Google’s Blogger tight lipped about reasons for outage as service is restored

Google’s Blogger service experienced a major outage on Thursday May 12 that continued until service was finally restored on Friday, May 13 at 1030 AM PDT. Users were unable to log-in to the dashboard that enables bloggers to publish and edit posts, edit widgets and alter the design templates for their blogs. The outage coincided with the impending launch of a major overhaul to Blogger’s user interface and functionality, but a Blogger tweet asserted the independence of the outage from the upcoming redesign. Most notable about the outage, however, was Google’s tight lipped explanation of the technical reasons responsible for the outage in contradistinction to Amazon Web Service’s (AWS) exhaustively thorough explanation of its own service outage in late April. Blogger’s Tech Lead/Manager Eddie Kessler explained the Blogger outage as follows:

Here’s what happened: during scheduled maintenance work Wednesday night, we experienced some data corruption that impacted Blogger’s behavior. Since then, bloggers and readers may have experienced a variety of anomalies including intermittent outages, disappearing posts, and arriving at unintended blogs or error pages. A small subset of Blogger users (we estimate 0.16%) may have encountered additional problems specific to their accounts. Yesterday we returned Blogger to a pre-maintenance state and placed the service in read-only mode while we worked on restoring all content: that’s why you haven’t been able to publish. We rolled back to a version of Blogger as of Wednesday May 11th, so your posts since then were temporarily removed. Those are the posts that we’re in the progress of restoring.

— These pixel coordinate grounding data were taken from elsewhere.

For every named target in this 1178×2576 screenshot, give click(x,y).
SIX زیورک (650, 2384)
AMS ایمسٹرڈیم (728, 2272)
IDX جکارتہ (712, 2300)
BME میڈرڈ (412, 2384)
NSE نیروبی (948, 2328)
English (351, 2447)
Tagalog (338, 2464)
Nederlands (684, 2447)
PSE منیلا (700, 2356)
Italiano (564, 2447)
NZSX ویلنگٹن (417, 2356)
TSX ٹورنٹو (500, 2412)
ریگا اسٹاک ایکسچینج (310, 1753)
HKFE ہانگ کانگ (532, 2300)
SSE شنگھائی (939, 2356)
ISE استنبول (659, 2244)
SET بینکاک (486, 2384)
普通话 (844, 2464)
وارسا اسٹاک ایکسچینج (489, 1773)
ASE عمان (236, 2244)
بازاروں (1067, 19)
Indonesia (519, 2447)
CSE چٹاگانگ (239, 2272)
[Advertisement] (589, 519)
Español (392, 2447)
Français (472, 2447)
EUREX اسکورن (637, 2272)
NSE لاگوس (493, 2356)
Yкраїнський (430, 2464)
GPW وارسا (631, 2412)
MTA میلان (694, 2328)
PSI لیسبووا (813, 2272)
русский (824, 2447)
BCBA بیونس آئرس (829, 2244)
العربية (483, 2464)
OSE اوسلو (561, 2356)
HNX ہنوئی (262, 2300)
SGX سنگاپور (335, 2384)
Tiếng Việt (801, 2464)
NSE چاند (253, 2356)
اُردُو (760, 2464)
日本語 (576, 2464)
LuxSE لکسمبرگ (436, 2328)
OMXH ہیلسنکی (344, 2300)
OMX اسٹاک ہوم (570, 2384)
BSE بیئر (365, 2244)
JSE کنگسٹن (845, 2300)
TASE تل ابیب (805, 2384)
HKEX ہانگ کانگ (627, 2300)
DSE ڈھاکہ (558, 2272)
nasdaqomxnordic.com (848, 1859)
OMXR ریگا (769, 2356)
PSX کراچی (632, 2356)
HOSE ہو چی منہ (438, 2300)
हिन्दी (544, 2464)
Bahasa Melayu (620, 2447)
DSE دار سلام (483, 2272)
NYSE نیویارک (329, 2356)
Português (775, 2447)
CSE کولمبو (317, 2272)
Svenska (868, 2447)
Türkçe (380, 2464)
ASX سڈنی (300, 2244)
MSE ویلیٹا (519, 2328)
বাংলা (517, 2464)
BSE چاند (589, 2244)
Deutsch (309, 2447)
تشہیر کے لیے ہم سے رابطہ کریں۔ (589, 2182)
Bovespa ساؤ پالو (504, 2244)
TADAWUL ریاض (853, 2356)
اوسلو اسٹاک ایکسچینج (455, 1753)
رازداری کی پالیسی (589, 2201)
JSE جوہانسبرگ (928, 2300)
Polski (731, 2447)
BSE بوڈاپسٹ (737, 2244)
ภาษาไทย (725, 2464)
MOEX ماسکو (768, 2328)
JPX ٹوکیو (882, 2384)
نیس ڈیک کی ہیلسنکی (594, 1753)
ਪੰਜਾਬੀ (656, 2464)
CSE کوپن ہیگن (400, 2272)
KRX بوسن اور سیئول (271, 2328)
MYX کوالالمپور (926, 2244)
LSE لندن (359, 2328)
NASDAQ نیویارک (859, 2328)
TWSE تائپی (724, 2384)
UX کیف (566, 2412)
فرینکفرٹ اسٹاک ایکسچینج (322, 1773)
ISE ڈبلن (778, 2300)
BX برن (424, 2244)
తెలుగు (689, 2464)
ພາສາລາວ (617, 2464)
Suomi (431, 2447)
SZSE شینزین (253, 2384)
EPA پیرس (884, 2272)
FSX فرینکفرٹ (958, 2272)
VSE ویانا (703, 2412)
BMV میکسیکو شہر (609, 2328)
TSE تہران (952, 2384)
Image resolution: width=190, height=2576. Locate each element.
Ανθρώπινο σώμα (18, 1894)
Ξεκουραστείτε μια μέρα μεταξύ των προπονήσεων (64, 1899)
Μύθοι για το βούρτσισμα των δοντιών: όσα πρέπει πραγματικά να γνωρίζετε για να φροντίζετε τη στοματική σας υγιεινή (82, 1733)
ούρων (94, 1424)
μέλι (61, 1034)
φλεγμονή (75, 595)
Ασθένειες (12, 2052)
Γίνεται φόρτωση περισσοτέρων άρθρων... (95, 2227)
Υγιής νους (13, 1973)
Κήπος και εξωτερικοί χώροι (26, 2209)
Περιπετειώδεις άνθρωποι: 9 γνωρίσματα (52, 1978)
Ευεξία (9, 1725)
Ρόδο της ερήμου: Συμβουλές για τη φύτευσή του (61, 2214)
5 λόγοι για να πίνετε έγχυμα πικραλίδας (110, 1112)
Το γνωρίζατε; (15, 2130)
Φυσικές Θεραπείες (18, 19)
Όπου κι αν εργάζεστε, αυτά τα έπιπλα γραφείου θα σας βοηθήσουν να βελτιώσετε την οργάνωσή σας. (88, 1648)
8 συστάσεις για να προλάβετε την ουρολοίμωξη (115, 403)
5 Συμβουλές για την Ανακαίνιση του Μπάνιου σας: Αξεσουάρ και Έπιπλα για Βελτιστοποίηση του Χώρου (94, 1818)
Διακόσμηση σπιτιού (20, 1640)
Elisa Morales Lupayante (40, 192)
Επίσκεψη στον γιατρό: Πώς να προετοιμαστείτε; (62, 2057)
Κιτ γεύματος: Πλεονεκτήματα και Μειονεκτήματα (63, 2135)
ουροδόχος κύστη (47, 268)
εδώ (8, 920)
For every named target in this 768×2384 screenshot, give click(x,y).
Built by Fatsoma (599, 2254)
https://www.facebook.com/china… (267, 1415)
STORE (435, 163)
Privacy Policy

Routine maintenance caused “data corruption” that led to disappearing posts and the subsequent outage to the user management dashboard. But Kessler resists from elaborating on the error that resulted from “scheduled maintenance” nor does he specify the form of data corruption that caused such a wide variety of errors on blogger pages. In contrast, AWS revealed that the outage was caused by misrouting network bandwidth from a high bandwidth connection to a low bandwidth connection on Elastic Block Storage, the storage database for Amazon EC2 instances. In their post-mortem explanation, AWS described the repercussions of the network misrouting on the architecture of EBS within the affected Region in excruciatingly impressive detail. Granted, Blogger is a free service used primarily for personal blogging, whereas AWS hosts customers with hundreds of millions of dollars in annual revenue. Nevertheless, Blogger users published half a billion posts in 2010 which were read by 400 million readers across the world. Users, readers and cloud computing savants alike would all benefit from learning more about the technical issues responsible for outages such as this one because vendor transparency will only increase public confidence in the cloud and help propel industry-wide innovation. Even if the explanation were not quite as thorough as that offered by Amazon Web Services, Google would do well to supplement its note about “data corruption” with something more substantial for Blogger users and the cloud computing community more generally.